Cuando pensamos en el océano, muchos imaginamos vacaciones en la playa, olas y mariscos. Pero el mar va mucho más allá de un paisaje bonito o una fuente de alimento. El océano es literalmente el pulmón azul del planeta y una fuente vital para la vida en la Tierra… incluso si vives en pleno centro de la ciudad.
¿Qué hace al océano tan importante?
- Produce más del 50% del oxígeno que respiramos: Aunque solemos asociar el oxígeno con los árboles, el fitoplancton —microscopias algas que viven en el mar— produce más oxígeno que todas las selvas del mundo juntas.
- Regula el clima: El océano absorbe el 90% del exceso de calor generado por el cambio climático. También transporta corrientes marinas que influyen en lluvias, huracanes y hasta en la temperatura de lugares lejanos al mar, como la Ciudad de México.
- Es hogar de millones de especies: Más del 80% del océano aún no ha sido explorado, pero se estima que ahí vive más del 90% de toda la vida del planeta. Cada especie que se pierde es un eslabón en una cadena que nos sostiene a todos.
- Fuente directa de alimento: Alrededor de 3 mil millones de personas en el mundo dependen del pescado como su principal fuente de proteína. En México, la pesca genera más de 300 mil empleos, entre pescadores, distribuidores y restauranteros.
¿Y por qué debería importarnos?
Porque nuestras acciones, incluso desde tierra firme, están afectando gravemente al océano. Cada minuto, se vierten más de 200 kilos de plástico en el mar. Y no se quedan flotando bonito: se fragmentan, entran en la cadena alimenticia y terminan en nuestro cuerpo.
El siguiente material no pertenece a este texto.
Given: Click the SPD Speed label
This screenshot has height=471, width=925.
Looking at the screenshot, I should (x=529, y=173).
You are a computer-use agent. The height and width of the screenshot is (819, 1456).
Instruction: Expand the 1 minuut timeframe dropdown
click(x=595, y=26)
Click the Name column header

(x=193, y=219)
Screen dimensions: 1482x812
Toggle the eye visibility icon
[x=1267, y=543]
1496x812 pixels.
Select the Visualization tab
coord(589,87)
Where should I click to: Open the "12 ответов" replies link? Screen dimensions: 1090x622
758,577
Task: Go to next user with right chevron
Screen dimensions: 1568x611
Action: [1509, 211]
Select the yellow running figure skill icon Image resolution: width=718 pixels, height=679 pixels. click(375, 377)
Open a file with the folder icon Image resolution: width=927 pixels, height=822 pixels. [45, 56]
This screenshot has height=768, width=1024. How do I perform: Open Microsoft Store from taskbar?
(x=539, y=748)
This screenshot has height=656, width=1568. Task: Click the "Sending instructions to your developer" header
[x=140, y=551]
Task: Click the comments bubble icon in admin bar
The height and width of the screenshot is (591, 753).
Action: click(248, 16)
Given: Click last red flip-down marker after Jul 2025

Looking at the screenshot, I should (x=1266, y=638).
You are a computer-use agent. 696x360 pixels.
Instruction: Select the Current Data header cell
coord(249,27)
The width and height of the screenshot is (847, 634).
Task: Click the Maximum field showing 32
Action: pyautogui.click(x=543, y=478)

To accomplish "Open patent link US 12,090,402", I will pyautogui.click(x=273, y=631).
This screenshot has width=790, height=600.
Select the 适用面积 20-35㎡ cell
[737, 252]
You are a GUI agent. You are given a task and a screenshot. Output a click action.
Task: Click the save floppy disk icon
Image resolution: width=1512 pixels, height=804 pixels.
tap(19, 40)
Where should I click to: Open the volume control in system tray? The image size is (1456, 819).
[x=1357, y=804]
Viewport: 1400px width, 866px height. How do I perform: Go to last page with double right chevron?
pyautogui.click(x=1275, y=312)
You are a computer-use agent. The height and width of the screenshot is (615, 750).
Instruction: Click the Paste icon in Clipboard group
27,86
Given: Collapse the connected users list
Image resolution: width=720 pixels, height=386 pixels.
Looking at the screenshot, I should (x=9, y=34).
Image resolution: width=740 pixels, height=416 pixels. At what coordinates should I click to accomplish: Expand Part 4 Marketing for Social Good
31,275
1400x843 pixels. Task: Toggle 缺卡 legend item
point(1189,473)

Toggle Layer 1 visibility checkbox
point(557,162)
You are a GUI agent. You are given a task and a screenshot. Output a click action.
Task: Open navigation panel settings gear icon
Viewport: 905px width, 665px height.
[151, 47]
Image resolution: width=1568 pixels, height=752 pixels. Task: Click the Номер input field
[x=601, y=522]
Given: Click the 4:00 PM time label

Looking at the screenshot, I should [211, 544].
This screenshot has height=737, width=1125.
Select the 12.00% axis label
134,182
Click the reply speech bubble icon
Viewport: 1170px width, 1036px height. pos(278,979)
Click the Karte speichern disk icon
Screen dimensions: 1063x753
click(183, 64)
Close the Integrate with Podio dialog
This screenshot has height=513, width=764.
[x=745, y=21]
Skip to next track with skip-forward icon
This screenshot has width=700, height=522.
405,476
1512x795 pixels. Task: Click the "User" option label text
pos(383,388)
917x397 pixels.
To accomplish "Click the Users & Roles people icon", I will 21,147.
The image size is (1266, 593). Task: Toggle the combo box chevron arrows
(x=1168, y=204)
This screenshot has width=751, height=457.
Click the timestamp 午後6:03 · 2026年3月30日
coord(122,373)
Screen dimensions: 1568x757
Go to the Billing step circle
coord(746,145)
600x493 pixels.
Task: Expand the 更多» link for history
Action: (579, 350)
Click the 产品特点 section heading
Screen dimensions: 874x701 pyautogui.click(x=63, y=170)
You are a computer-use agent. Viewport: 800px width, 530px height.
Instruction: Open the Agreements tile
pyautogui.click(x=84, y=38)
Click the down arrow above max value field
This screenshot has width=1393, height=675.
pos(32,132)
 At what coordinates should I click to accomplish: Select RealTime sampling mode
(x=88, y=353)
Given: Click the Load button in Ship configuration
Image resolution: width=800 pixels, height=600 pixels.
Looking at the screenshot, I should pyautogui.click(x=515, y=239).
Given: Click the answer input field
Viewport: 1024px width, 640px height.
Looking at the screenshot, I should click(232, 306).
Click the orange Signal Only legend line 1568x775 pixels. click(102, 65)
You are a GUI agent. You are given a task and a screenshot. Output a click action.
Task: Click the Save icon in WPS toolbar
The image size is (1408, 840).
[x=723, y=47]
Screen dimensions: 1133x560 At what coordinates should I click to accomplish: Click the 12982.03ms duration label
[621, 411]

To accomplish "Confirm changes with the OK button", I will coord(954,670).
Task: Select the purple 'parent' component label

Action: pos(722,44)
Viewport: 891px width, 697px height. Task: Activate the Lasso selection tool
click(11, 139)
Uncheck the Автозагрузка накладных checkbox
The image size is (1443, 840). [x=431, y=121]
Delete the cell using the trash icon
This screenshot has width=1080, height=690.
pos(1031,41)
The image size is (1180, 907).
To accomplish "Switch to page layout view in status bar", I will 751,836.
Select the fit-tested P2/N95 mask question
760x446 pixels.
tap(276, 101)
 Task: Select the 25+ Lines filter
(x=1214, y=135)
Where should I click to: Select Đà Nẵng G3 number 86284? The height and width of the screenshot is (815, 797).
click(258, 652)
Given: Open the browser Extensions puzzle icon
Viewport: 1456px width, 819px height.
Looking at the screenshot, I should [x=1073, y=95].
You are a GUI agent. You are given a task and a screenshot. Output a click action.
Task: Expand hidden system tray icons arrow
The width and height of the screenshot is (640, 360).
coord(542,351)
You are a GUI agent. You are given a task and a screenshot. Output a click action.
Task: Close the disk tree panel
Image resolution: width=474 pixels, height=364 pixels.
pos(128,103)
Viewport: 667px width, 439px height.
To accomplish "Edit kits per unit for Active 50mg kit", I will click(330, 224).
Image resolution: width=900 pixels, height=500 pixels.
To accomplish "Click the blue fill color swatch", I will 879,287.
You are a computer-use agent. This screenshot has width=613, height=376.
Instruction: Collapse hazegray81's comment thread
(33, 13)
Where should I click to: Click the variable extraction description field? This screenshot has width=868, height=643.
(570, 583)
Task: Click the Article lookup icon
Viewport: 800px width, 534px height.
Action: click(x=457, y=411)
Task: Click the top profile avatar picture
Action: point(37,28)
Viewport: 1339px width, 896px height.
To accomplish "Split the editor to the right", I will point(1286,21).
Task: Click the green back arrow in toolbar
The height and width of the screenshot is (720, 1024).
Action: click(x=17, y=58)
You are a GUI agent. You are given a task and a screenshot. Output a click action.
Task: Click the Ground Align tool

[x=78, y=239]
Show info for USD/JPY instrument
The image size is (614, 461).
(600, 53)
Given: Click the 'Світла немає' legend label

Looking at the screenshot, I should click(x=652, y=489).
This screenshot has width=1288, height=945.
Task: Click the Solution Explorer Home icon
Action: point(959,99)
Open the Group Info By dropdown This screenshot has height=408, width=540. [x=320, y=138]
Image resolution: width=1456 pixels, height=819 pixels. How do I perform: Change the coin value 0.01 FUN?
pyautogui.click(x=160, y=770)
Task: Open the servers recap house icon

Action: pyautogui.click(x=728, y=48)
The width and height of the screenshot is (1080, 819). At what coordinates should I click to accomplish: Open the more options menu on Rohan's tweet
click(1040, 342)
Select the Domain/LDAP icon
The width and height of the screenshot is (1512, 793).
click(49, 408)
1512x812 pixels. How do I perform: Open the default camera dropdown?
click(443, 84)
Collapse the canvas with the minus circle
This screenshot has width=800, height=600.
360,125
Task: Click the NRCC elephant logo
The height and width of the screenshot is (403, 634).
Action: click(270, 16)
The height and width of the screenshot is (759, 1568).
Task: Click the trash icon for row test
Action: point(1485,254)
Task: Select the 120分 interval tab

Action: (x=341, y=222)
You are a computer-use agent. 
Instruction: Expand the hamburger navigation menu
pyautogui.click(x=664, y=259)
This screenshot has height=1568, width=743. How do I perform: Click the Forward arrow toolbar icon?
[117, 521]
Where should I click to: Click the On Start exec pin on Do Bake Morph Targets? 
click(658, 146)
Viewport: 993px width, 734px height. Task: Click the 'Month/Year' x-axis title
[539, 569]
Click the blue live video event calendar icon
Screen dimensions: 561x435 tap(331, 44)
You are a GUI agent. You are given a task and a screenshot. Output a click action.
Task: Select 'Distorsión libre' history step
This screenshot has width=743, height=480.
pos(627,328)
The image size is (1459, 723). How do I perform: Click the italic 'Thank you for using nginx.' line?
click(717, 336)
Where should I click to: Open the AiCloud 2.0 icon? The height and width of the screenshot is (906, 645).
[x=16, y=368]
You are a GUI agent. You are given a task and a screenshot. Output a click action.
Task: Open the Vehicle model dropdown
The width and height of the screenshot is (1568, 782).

Sí, tú podrías estar comiéndote una tarjeta de crédito en microplásticos… cada semana.
¿Qué podemos hacer?
- Reducir el uso de plásticos de un solo uso (popotes, bolsas, envolturas).
- Apoyar productos del mar certificados como sostenibles.
- Participar en limpiezas de playas (¡incluso desde la ciudad! Muchas organizaciones hacen campañas).
- Informarnos y compartir. Cuidar el océano es cuidar la vida, incluso la nuestra.